Remoxy combines a crush-resistant technology similar to that found in Oxecta with a time-release element, so the pill is “trying to do a lot all at once,” says Sidney Schnoll, vice president of pharmaceutical risk management services at Pinney Associates in Bethesda, Maryland. “These are difficult products to produce.”

And Remoxy isn't the first abuse-resistant painkiller to face manufacturing setbacks. King Pharmaceuticals, a subsidiary of Pfizer based in Bristol, Tennessee, pulled its formulation of morphine—called Embeda—off the shelves in March. Each pill had a core of naltrexone, which blocks opioid receptors, thus negating the morphine if the pill is crushed, but can also be difficult to stabilize as a core component.

Tough to swallow

Many of the new painkiller formulations target addicts who snort or inject crushed pills, a group that represents 10–20% of all opioid abusers. But simply swallowing too many pills can be just as risky. An earlier formulation of Oxecta targeted this type of oral abuse, but the FDA rejected the drug in 2009. The pill, dubbed Acurox, incorporated the cholesterol drug niacin, which causes uncomfortable skin flushing. However, the FDA “didn't feel that the added potential side effects of niacin, though benign, were worth the potential benefit in deterrence,” says Lynn Webster, medical director and founder of Lifetree Clinical Research in Salt Lake City, Utah.

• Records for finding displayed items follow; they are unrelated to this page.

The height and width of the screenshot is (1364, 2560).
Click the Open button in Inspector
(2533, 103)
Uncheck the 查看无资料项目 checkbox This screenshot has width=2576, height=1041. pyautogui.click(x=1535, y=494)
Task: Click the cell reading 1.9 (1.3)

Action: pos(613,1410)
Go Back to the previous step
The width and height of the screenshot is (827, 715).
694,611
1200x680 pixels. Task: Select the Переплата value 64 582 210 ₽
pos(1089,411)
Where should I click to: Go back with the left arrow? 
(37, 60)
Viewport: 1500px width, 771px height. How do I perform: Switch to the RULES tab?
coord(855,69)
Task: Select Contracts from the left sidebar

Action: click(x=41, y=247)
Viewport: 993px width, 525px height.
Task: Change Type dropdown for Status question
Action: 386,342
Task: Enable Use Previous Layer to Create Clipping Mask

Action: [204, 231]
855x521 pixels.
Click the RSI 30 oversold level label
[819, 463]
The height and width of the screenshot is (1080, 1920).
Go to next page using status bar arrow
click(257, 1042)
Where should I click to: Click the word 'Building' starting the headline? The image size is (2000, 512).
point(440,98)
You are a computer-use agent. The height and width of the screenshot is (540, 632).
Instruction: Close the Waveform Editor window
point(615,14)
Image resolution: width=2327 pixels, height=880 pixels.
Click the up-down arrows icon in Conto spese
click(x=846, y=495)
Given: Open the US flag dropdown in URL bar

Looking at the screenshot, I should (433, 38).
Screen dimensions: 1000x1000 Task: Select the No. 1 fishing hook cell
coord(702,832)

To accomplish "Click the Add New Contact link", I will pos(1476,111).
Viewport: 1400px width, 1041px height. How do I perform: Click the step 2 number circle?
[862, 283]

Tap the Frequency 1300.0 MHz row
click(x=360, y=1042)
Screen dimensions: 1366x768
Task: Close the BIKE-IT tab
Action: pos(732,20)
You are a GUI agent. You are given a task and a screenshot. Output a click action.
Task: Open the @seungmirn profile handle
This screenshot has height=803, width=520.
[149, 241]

Rather than adding a deterrent ingredient or changing a pill's response to crushing, the Californian biotechnology company PharmacoFore is developing a biochemically complex opioid formulation. The active drug compound is attached to a polymer that prevents the drug from binding to cell receptors until it reaches the small intestine. Once there, the digestive enzyme trypsin activates the molecule, releasing the drug. Trypsin isn't found in the bloodstream, so snorting and injecting the medicine is ineffective. As a coup de grace against painkiller abuse, each pill is coformulated with a trypsin inhibitor that can block overdose if too many pills are taken at once (as the intestine only has a limited amount of trypsin at any given point). The drug just completed phase 1 clinical trails and “met all the endpoints that we had set,” according to Greg Sturmer, PharmacoFore's chief financial officer.

Ultimately, clever pill design will need to be paired with therapy and monitoring to prevent addiction, says Steven Passik, a psychiatrist and anesthesiologist at Vanderbilt University School of Medicine in Nashville, Tennessee: “At the end of the day, you can develop a drug that's like Fort Knox, but it's still meant to deliver [relief] to people in pain.”